Introducción
Fabricamos calentadores eléctricos de cuarzo por una razón sencilla: para proporcionar calor intenso y focalizado exactamente donde los calentadores convencionales no son suficientes.
Piense en calentar un baño o cualquier otro espacio húmedo. No se puede comprometer la seguridad eléctrica. Por eso nuestras lámparas de calefacción infrarroja están diseñadas para mantener una fiabilidad del 100 %, incluso en condiciones de humedad. Sin cortocircuitos. Solo seguridad.
Detalles técnicos
El núcleo de todo es el tubo infrarrojo de cuarzo. Funciona directamente con la tensión de red estándar—230V o 240V—por lo que puede conectarse sin necesidad de transformadores especiales.
Estos tubos ofrecen una alta potencia en un tamaño compacto. Hablamos de 2500W en un tubo de solo 300mm de longitud. Eso genera mucho calor, por lo que el equipo debe ser lo suficientemente resistente para soportarlo.
Mayor potencia significa mayor temperatura superficial, simple y claro. Por ello utilizamos un portacerámico sólido y un cableado con clasificación térmica adecuada. Sin atajos.
Materiales y construcción
El cuerpo de vidrio de cuarzo es la primera línea de defensa. Soporta cambios bruscos de temperatura y protege contra la humedad mucho mejor que el vidrio común.
En su interior, el gas halógeno y el diseño del filamento garantizan un rendimiento estable durante miles de horas.
Pero la verdadera característica de seguridad es la construcción con doble aislamiento. Las partes eléctricas están completamente separadas de la carcasa exterior.
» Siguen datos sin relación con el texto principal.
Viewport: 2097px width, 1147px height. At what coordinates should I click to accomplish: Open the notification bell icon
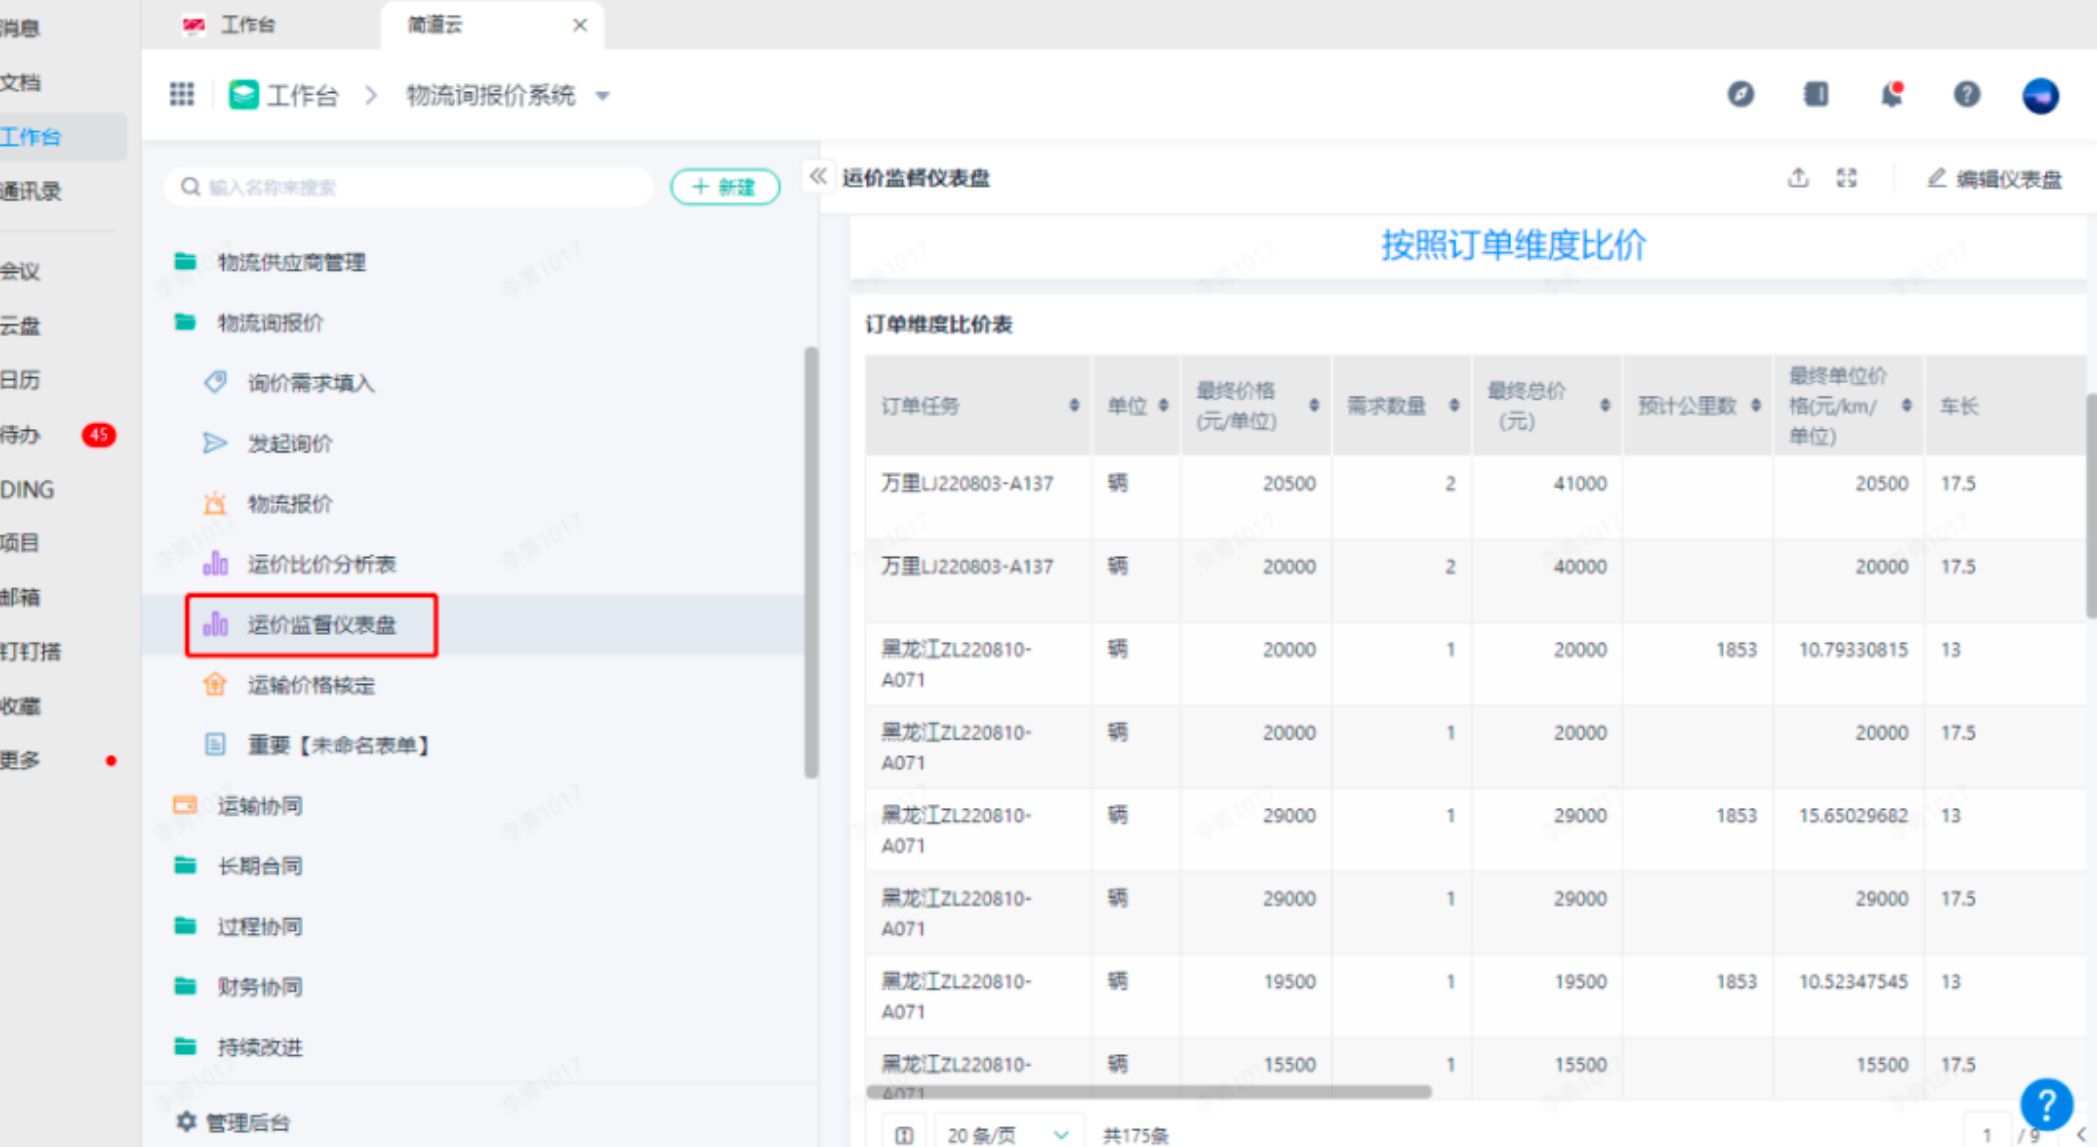coord(1890,95)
Usamos conectores base R7s porque se fijan firmemente, incluso a altas temperaturas. Así, las partes activas permanecen dentro y el exterior es seguro al tacto, incluso en ambientes muy húmedos.
Aplicaciones
Baños y saunas son entornos exigentes. La condensación es constante y muchos calentadores fallan por cortocircuitos.
Nuestras lámparas infrarrojas de cuarzo resisten esas condiciones. El sobre de cuarzo sellado impide la entrada de humedad y el portalámparas cerámico mantiene el cableado seco.
Se instalan fácilmente como reemplazo directo y operan sin activar los dispositivos de seguridad.
Solo hay que tener en cuenta que el tubo funciona a altas temperaturas. Por ello, se debe montar el equipo dejando suficiente espacio alrededor para evitar el sobrecalentamiento de materiales cercanos.
Proporcionando un flujo de aire adecuado y respetando la distancia de montaje recomendada, el sistema funciona de manera segura día tras día.